Dataset rows

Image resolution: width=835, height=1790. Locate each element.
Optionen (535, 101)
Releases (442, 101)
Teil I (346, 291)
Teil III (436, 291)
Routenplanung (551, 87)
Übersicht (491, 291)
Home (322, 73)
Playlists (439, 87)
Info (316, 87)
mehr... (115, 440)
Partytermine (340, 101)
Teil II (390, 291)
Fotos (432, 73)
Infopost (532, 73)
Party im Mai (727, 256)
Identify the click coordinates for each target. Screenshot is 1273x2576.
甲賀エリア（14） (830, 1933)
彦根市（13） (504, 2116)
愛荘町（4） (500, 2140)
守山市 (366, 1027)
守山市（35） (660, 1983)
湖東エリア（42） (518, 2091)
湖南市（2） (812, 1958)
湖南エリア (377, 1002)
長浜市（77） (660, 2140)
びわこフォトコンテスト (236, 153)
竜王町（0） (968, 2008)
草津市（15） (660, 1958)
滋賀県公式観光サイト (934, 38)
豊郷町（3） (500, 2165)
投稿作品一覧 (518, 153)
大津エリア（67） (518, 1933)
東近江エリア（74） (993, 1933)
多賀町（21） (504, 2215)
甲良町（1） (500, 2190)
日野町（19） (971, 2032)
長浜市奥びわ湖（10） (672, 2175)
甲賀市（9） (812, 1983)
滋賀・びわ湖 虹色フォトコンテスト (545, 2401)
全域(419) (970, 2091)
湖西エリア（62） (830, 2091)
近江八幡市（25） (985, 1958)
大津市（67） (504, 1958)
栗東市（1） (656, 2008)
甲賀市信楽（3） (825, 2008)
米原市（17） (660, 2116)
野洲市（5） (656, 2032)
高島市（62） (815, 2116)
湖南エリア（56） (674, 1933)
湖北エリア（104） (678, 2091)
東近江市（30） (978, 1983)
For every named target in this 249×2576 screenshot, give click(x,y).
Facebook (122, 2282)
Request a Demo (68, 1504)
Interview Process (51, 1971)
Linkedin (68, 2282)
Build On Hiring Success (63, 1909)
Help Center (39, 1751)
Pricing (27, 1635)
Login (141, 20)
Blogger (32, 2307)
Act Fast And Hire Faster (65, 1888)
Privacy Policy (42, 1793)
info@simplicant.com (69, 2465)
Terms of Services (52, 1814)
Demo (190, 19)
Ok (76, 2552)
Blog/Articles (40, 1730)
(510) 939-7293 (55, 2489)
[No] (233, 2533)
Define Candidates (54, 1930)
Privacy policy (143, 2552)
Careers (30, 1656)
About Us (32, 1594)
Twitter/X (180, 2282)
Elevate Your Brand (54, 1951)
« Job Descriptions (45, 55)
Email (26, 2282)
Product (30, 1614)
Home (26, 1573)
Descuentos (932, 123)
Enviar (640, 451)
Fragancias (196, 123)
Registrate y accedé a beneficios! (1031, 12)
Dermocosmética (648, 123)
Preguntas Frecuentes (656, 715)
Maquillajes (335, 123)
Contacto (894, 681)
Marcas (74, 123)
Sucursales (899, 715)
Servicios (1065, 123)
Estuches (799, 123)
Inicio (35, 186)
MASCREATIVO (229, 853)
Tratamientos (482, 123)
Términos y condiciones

Written request
Add 136 to every coordinate in the answers of the rows from the one containing "Twitter/X (180, 2282)" through the end of the rows, and write all of those rows out again in full.

The reply
Twitter/X (316, 2418)
Elevate Your Brand (190, 2087)
« Job Descriptions (181, 191)
Email (162, 2418)
Product (166, 1750)
Home (162, 1709)
Descuentos (1068, 259)
Enviar (776, 587)
Fragancias (332, 259)
Registrate y accedé a beneficios! (1167, 148)
Dermocosmética (784, 259)
Preguntas Frecuentes (792, 851)
Maquillajes (471, 259)
Contacto (1030, 817)
Marcas (210, 259)
Sucursales (1035, 851)
Servicios (1201, 259)
Estuches (935, 259)
Inicio (171, 322)
MASCREATIVO (365, 989)
Tratamientos (618, 259)
Términos y condiciones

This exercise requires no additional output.